À Kiev, la victoire de Donald Trump pose une question de vie ou de mort : le milliardaire républicain, dont les liens avec Vladimir Poutine sont assumés, va-t-il couper les aides à l’Ukraine, empêchant celle-ci de gagner sa guerre défensive contre l’envahisseur russe ? Faisant contre mauvaise fortune bon cœur, Volodymyr Zelensky a salué « la victoire impressionnante » de son nouvel homologue et dit espérer qu’elle favorise l’imposition d’une « paix juste » avec Moscou.

Les deux hommes s’étaient rencontrés en septembre à New York et l’Ukrainien avait parlé d’une « très bonne rencontre ». Mais on ignore si les projets de Trump sur ce dossier, si tant est qu’ils existent, seront compatibles avec le « plan de victoire » dont Zelensky a fait la promotion en Occident et qui postule à la fois la poursuite d’une aide militaire – qui a été critiquée par Trump durant la campagne – et l’adhésion de l’Ukraine à l’Alliance atlantique, qui est un chiffon rouge pour la Russie.

Avertissement de Pékin

Les autorités chinoises, elles, ont adressé leurs « félicitations » à Trump tout en insistant sur sa volonté de ne pas commenter le choix des Américains. La Chine est cependant un des pays les plus attentifs à l’évolution de sa relation avec Washington, qui avait connu un pic de tension sous le premier mandat Trump à cause des lourdes taxes douanières infligées alors par le milliardaire aux produits chinois. Mais cette politique n’a pas changé sous Joe Biden, au contraire même, et Pékin attend de voir.

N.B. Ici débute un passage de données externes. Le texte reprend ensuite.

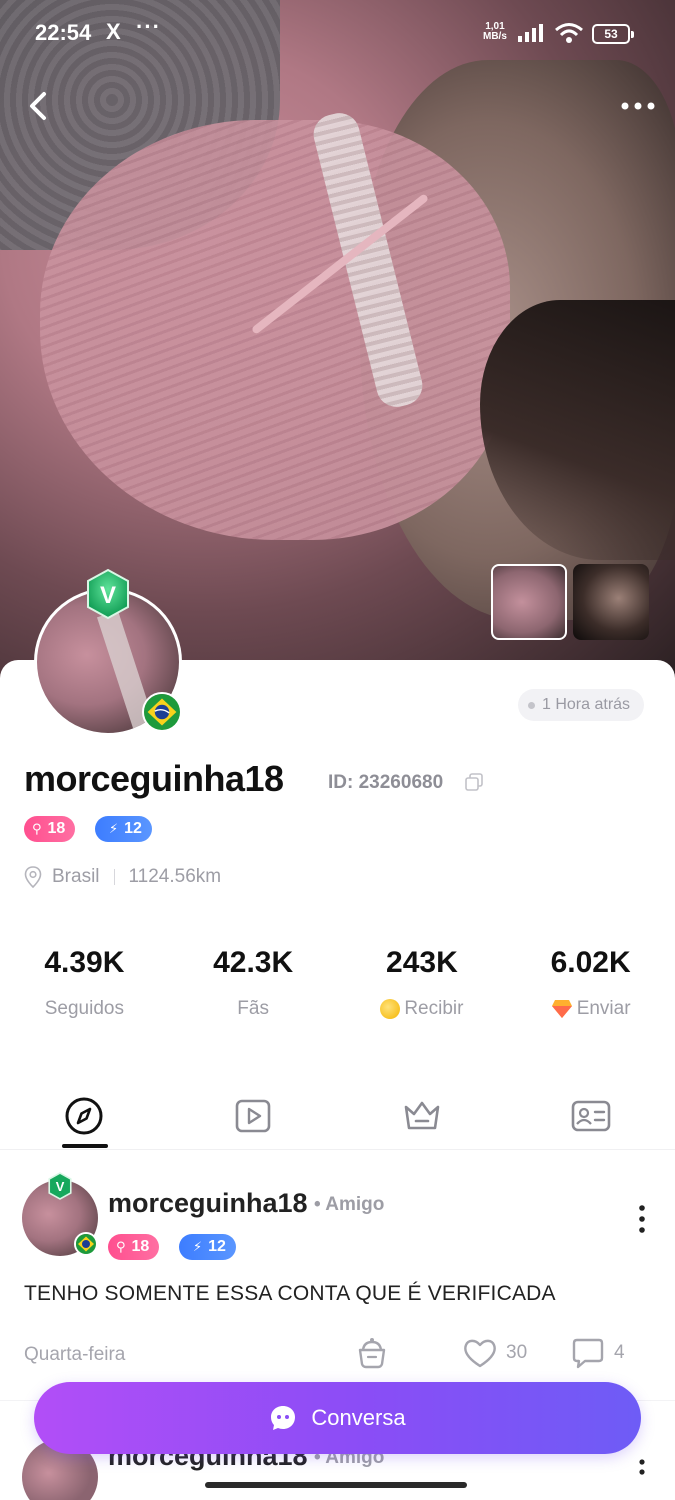 The width and height of the screenshot is (675, 1500). What do you see at coordinates (75, 1354) in the screenshot?
I see `post-date: Quarta-feira` at bounding box center [75, 1354].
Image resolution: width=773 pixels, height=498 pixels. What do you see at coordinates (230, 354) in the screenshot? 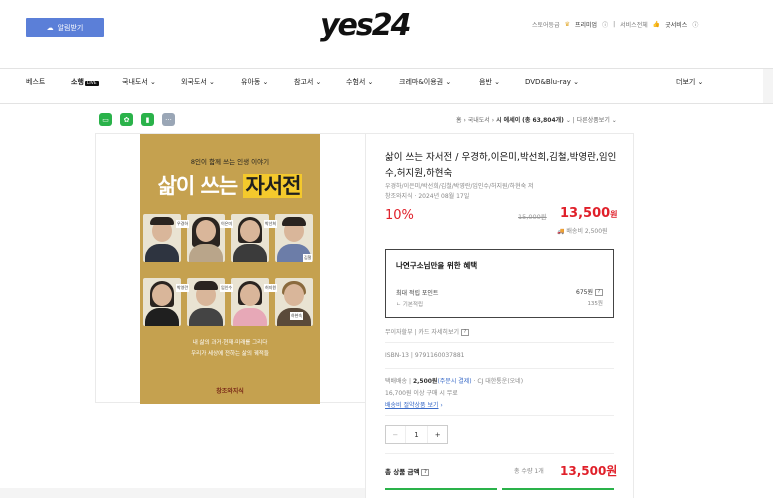
I see `cover-line2: 우리가 세상에 전하는 삶의 궤적들` at bounding box center [230, 354].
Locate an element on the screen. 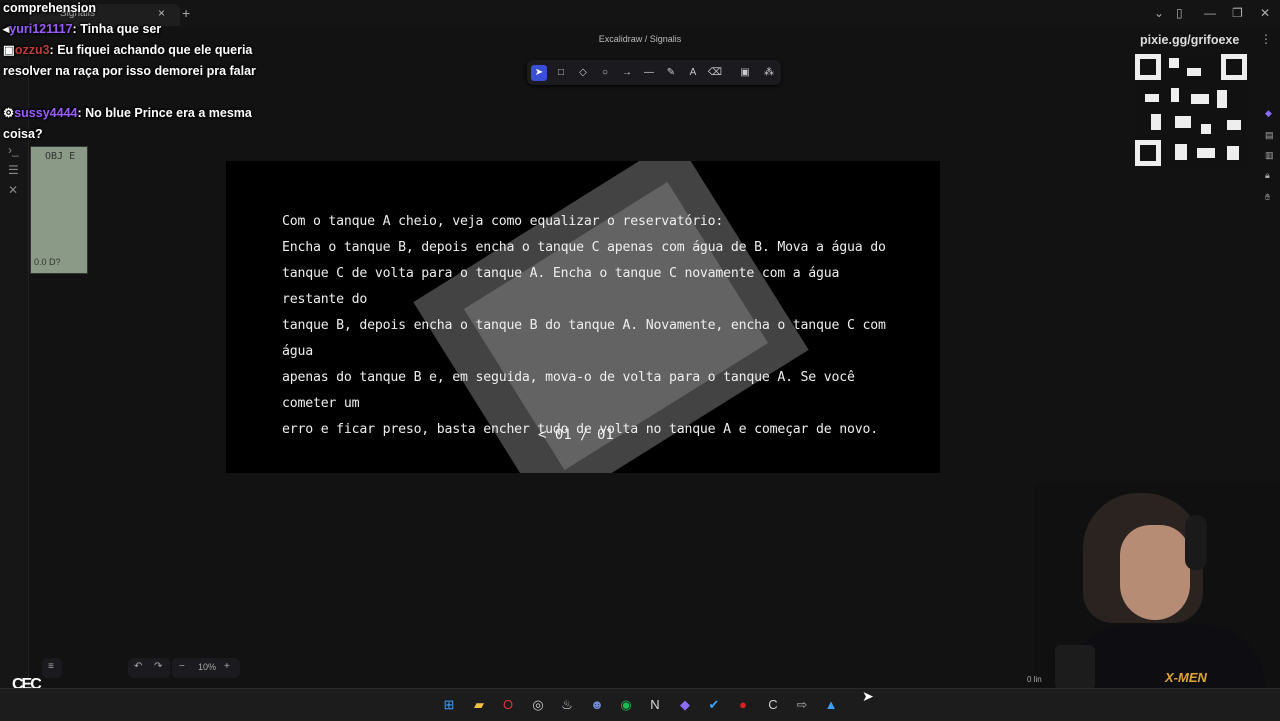 The image size is (1280, 721). arrow-tool-icon: → is located at coordinates (627, 73).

Trump a affiché l’intention d’étendre à tous les produits « made in China » 60% de taxes et la relance de la guerre commerciale se profile. La réaction chinoise insistant sur « les principes de respect mutuel, de coexistence pacifique et de coopération mutuellement bénéfique » sonne donc autant comme une main tendue que comme un avertissement. Le jugeant imprévisible, Pékin attend aussi de savoir ce que sera l’attitude de Trump au sujet de Taïwan alors que celui-ci a critiqué l’île nationaliste durant la campagne.

Netanyahou satisfait

En Israël, en revanche, la réélection de Trump est saluée par 66 % des Israéliens, qui gardent un excellent souvenir de « Trump 1 » : n’avait-il pas reconnu Jérusalem capitale et transféré dans la Ville sainte l’ambassade américaine, tout en parrainant les accords d’Abraham entre Israël et plusieurs pays arabes, et en évitant de condamner les colons de Cisjordanie ? Ravi du retour du milliardaire aux affaires, Benjamin Netanyahou espère lui faire partager sa ligne dure sur l’Iran et continuer à bénéficier du soutien militaire américain.

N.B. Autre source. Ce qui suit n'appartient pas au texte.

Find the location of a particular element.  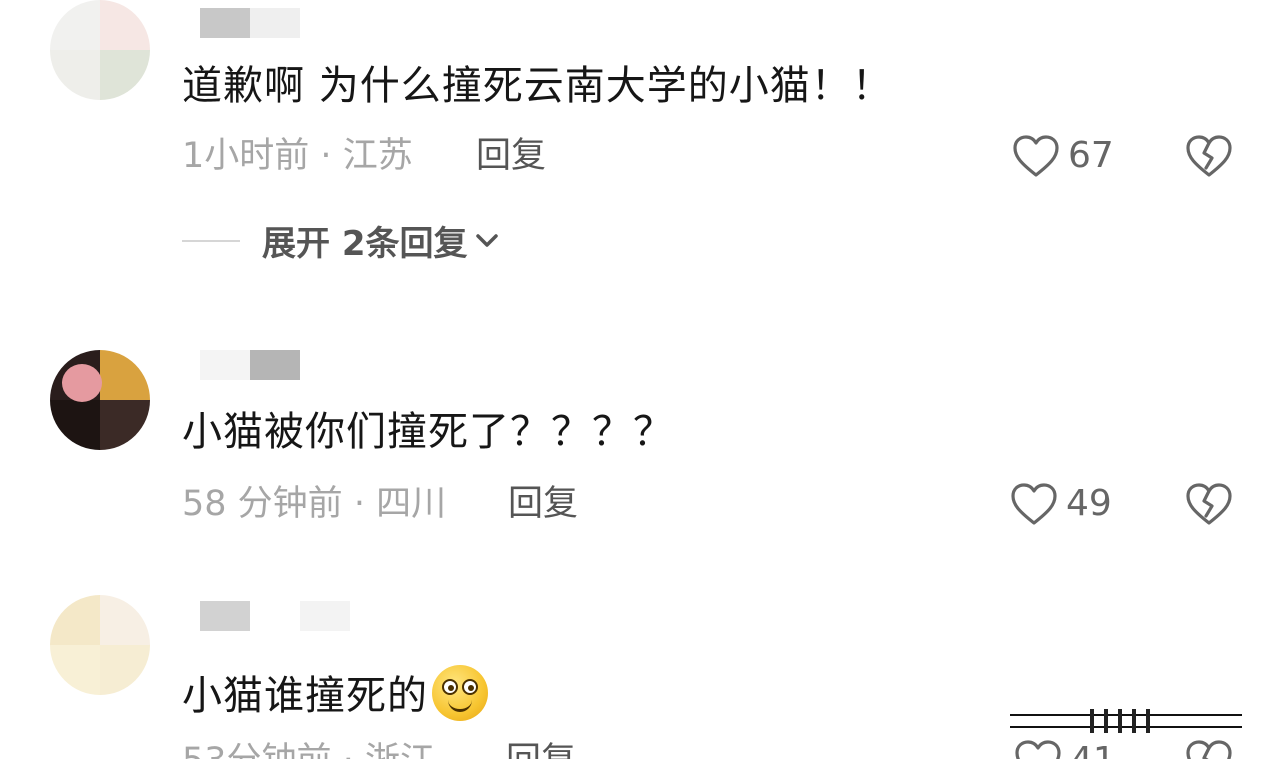

comment-meta: 53分钟前 · 浙江 is located at coordinates (308, 749).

Quant à l’Europe, elle craint comme la Chine la volonté de Trump de protéger les États-Unis par des mesures protectionnistes. Sauf que les Européens se savent divisés sur les moyens de répliquer à un éventuel durcissement des droits de douane américains. D’où la réaction d’Emmanuel Macron qui en appelle à une Europe « plus unie, plus forte, plus souveraine », avec pour souci de prévenir des réactions dispersées qui ne feraient que fragiliser davantage économiquement le Vieux Continent.